Geben Sie aus dem Auszug zum Städte-Stau-Check die Passage wortgetreu wieder, die mit „Bremen ist erneut“ beginnt und sich bis einschließlich „um diesen Titel.“ fortsetzt.

Ausgewählter Auszug –
§ §
Bremen ist erneut stauärmste Stadt im Test und konnte noch mit einer Note „2“ überzeugen. Auch Düsseldorf hält sich ganz gut. Frankfurt und München liegen mit je 27% gut im Mittelfeld bei allerdings niedrigem Niveau. Berlin und Köln haben mittlerweile durchaus Handlungsbedarf. Schlusslicht unseres vierten Städte-Stau-Checks ist und bleibt aberStuttgart und kann sich damit weiterhin den Titel als „Autounfreundlichste Stadt Deutschlands“ sichern. Die Schwaben haben bereits 2012 und 2013 bei unserem Städte-Stau-Check am schlechtesten abgeschnitten. Neu: Hamburg bewirbt sich in diesem Jahr ebenfalls um diesen Titel.
§ §
Bereitgestellte Daten –
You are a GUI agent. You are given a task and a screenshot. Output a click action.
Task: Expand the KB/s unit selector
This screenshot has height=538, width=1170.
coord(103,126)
§ §
Lösung der Aufgabe –
Bremen ist erneut stauärmste Stadt im Test und konnte noch mit einer Note „2“ überzeugen. Auch Düsseldorf hält sich ganz gut. Frankfurt und München liegen mit je 27% gut im Mittelfeld bei allerdings niedrigem Niveau. Berlin und Köln haben mittlerweile durchaus Handlungsbedarf. Schlusslicht unseres vierten Städte-Stau-Checks ist und bleibt aberStuttgart und kann sich damit weiterhin den Titel als „Autounfreundlichste Stadt Deutschlands“ sichern. Die Schwaben haben bereits 2012 und 2013 bei unserem Städte-Stau-Check am schlechtesten abgeschnitten. Neu: Hamburg bewirbt sich in diesem Jahr ebenfalls um diesen Titel.